Una di queste decisione è stata l’allungamento a due settimane dei tornei Masters 1000, a cui ha fatto seguito un arricchimento del circuito Challenger, vera e propria palestra per i tennisti che vogliono farsi strada tra i grandi. “L’allungamento dei Masters 1000 è stato deliberato per ridurre il gap fra questi tornei, in cui hai pur sempre i migliori del mondo negli stadi più belli del mondo, e gli Slam. Vogliamo offrire agli appassionati 20 settimane all’anno di tennis fantastico. Allo stesso tempo, però, abbiamo aumentato il prize money del 60% nei tornei minori e raddoppiato il numero dei Challenger 120 e 125, perché non è facile emergere da questi tornei se non hai dietro una federazione o gli investimenti della famiglia. Dalla prossima stagione, ci saranno quattro categorie di base: 50, 75, 100, 125. Creeremo anche i 175 nella seconda settimana dei Masters 1000, anche se all’inizio avverrà solo durante i tornei di Madrid, Roma e Indian Wells”.
Altro tema caldo, in questi anni, è la Davis Cup: il vecchio formato non era più sostenibile per i grandi campioni, ma il nuovo sembra non appassionare più di tanto gli spettatori. “Con il vecchio formato, la Davis Cup richiedeva cinque settimane in calendario e non tutti i top player si impegnavano a giocarla. Per questo si è arrivati alla nuova formula: il formato ideale non è facile da trovare, probabilmente alla fine sarà un ibrido fra le due formule. Con un formato come quello attuale non si può giocare tre set su cinque, ma se si torna a disputare più partite in casa e fuori si può pensare a un ritorno del tre su cinque. Nel complesso, stiamo andando nella direzione di allineare le regole e di renderle il più chiare possibile, anche gli Slam sono arrivati a introdurre la stessa regola per quanto riguarda il tiebreak del quinto set. Sono piccoli ma importanti passi nella direzione giusta”.

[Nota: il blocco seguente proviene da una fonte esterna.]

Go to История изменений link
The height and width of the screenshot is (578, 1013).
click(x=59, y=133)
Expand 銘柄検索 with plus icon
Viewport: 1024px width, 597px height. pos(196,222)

Infine, una riflessione sul futuro di questo sport, soprattutto adesso che Roger Federer si è ritirato e che Rafael Nadal e Novak Djokovic hanno entrambi superato i 35 anni. “I personaggi sono una conseguenza: sono i grandi tornei che fanno i grandi campioni. Poi, certo, avere quattro, cinque giocatori che si contendono il titolo nei grandi tornei e creano queste rivalità aiuta l’identificazione, ma il fatto che ci sia questa concentrazione dipende anche dalle caratteristiche del tennis: soprattutto quando si gioca al meglio dei cinque set, alla fine il più forte vince. 2023? Spero si possa tornare finalmente a un ranking normale e a una competizione giocata in campo e non fuori“.